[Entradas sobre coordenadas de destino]
▬▬▬▬▬▬▬▬▬▬

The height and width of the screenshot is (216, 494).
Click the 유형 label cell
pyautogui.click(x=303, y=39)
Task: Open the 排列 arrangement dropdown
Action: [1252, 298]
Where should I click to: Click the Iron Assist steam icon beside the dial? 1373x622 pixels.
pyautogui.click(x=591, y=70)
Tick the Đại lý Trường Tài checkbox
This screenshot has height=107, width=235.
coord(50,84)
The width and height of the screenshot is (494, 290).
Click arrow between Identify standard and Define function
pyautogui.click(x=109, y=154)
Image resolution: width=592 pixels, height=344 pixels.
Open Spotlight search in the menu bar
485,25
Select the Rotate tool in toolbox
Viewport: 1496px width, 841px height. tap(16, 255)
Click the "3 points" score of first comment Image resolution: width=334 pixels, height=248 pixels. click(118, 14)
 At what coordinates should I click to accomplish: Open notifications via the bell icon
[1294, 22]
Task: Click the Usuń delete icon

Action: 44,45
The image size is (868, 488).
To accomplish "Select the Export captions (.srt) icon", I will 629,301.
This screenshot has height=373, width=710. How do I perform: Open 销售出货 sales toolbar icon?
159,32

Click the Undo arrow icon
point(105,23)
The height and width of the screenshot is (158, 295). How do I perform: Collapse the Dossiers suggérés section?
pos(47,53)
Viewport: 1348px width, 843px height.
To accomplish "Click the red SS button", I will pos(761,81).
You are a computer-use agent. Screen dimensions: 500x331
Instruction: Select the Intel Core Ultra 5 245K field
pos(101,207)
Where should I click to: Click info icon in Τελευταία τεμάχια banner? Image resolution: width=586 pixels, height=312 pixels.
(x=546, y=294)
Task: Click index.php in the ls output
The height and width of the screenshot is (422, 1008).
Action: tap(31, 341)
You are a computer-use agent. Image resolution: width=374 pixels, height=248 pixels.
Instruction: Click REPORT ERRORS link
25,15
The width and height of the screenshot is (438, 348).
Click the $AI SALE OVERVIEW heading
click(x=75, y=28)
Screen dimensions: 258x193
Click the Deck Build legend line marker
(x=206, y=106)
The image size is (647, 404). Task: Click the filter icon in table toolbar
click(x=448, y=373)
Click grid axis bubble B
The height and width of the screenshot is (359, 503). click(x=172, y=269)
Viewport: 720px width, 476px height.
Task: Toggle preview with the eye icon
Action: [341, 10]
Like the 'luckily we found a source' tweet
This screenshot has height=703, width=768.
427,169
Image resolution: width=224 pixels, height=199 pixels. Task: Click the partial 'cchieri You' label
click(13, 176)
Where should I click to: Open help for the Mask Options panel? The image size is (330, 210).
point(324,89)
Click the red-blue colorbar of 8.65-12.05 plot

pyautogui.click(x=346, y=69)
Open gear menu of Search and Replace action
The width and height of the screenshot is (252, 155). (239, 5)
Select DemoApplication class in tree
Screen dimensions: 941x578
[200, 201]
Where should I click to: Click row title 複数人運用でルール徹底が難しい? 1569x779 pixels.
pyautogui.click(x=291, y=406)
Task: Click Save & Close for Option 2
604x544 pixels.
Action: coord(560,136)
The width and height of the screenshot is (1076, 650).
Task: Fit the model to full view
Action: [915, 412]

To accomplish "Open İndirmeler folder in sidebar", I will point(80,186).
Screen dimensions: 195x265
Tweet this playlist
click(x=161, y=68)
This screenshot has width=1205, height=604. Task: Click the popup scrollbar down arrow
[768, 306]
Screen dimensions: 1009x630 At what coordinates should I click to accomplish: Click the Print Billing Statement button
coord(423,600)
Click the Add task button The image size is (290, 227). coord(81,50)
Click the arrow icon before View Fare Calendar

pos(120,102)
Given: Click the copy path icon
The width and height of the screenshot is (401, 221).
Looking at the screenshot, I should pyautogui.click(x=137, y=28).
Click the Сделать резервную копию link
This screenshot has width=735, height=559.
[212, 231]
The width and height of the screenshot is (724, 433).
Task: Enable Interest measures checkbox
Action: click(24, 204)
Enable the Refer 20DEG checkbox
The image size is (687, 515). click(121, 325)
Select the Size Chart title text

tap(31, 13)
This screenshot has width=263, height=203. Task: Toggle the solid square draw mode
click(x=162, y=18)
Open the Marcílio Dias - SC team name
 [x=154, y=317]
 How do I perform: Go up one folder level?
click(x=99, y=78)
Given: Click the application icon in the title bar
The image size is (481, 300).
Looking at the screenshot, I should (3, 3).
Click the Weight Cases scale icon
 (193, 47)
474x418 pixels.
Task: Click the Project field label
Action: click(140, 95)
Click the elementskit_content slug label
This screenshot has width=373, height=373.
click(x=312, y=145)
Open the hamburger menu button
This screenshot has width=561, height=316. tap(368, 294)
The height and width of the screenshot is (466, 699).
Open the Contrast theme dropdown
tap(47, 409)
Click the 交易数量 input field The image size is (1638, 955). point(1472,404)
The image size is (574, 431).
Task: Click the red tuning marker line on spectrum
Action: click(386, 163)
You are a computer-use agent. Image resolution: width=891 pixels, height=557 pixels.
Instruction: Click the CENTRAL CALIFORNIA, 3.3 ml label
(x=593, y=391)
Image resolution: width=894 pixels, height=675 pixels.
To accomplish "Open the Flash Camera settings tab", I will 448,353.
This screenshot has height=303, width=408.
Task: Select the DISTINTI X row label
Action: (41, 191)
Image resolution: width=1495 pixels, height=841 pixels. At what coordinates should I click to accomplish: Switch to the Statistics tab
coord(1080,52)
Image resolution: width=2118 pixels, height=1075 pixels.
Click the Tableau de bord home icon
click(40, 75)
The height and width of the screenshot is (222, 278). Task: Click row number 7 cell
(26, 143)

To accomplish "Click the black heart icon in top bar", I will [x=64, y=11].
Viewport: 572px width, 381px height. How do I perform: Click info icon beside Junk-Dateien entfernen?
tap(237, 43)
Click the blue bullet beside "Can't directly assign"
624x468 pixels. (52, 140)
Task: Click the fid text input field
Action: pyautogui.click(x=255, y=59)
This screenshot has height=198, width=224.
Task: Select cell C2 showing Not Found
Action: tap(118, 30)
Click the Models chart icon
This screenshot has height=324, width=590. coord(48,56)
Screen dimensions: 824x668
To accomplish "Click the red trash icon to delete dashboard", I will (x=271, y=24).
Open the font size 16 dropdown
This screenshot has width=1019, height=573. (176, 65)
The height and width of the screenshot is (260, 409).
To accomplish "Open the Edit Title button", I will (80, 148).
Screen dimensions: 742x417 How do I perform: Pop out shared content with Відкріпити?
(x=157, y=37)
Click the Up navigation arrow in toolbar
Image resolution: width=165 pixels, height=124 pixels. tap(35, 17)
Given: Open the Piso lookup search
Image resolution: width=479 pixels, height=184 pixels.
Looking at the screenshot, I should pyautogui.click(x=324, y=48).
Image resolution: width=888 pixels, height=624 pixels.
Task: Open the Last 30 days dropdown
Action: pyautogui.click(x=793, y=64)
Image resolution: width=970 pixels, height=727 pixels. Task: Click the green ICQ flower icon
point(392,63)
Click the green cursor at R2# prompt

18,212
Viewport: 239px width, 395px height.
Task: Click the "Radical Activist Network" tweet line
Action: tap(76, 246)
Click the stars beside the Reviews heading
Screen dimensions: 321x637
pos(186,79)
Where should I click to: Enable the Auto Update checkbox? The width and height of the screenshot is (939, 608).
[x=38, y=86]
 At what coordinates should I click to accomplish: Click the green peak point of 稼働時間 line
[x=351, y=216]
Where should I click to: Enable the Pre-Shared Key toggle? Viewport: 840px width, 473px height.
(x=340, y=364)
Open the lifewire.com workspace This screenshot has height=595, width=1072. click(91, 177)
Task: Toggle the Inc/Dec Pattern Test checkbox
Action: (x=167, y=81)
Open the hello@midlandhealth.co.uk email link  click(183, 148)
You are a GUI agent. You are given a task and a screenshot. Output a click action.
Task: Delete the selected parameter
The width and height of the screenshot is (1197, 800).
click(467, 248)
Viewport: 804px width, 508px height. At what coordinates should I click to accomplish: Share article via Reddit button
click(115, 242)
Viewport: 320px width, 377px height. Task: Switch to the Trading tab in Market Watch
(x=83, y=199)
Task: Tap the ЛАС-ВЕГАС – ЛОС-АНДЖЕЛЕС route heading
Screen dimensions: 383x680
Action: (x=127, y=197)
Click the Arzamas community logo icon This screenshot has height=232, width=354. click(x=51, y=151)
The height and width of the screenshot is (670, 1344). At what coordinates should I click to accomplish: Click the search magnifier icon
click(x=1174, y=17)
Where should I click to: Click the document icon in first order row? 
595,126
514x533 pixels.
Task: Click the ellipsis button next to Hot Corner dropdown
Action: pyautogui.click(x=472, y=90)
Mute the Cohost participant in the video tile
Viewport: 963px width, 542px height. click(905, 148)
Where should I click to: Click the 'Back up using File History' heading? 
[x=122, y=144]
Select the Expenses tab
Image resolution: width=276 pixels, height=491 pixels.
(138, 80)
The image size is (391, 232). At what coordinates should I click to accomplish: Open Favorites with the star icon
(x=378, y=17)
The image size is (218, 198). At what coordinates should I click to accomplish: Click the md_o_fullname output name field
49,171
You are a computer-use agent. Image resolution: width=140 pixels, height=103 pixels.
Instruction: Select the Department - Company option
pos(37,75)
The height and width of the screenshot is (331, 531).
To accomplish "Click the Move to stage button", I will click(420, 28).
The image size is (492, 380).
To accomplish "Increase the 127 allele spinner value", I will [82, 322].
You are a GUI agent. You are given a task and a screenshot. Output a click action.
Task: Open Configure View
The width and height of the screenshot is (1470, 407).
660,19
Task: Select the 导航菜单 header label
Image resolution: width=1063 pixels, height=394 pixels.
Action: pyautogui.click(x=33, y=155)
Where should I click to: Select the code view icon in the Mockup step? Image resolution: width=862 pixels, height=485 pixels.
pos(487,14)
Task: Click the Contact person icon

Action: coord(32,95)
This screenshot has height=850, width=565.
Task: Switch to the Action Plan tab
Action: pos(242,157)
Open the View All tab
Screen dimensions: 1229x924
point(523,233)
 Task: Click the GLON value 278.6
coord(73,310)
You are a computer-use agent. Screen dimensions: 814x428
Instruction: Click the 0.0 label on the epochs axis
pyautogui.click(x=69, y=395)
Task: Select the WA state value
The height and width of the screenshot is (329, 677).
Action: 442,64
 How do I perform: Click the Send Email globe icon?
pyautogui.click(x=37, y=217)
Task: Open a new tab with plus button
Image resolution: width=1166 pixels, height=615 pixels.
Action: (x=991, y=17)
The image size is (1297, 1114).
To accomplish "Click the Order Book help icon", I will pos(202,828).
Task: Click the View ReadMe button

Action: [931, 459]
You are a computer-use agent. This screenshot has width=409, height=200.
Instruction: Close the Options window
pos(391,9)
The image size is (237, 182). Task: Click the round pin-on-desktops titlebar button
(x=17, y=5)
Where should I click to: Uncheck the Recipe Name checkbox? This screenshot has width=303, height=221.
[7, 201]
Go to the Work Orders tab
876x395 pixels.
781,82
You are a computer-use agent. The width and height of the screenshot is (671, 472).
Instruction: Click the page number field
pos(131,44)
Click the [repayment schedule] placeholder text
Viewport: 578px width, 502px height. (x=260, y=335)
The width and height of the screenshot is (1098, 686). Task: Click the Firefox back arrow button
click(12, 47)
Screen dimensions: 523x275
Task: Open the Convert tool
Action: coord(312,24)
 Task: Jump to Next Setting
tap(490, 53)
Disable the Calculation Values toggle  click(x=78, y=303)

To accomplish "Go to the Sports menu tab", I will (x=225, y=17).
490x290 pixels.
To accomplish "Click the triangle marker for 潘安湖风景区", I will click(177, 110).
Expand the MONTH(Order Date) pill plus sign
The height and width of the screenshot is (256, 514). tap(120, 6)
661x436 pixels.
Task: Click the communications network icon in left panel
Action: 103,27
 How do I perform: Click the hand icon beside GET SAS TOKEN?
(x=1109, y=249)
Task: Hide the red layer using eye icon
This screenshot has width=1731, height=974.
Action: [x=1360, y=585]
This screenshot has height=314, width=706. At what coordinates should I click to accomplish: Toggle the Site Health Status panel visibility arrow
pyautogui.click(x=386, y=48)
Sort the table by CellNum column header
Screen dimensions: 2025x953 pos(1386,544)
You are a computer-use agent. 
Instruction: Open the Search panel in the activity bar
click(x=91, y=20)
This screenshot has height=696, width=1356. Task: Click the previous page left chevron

▬▬▬▬▬▬▬▬▬▬

- OBJETIVO
Localiza en los registros todas las líneas que contienen la palabra "input" y cópialas.

- RESPUESTA
Click the 交易数量 input field The image size is (1638, 955). point(1472,404)
Task: Click the fid text input field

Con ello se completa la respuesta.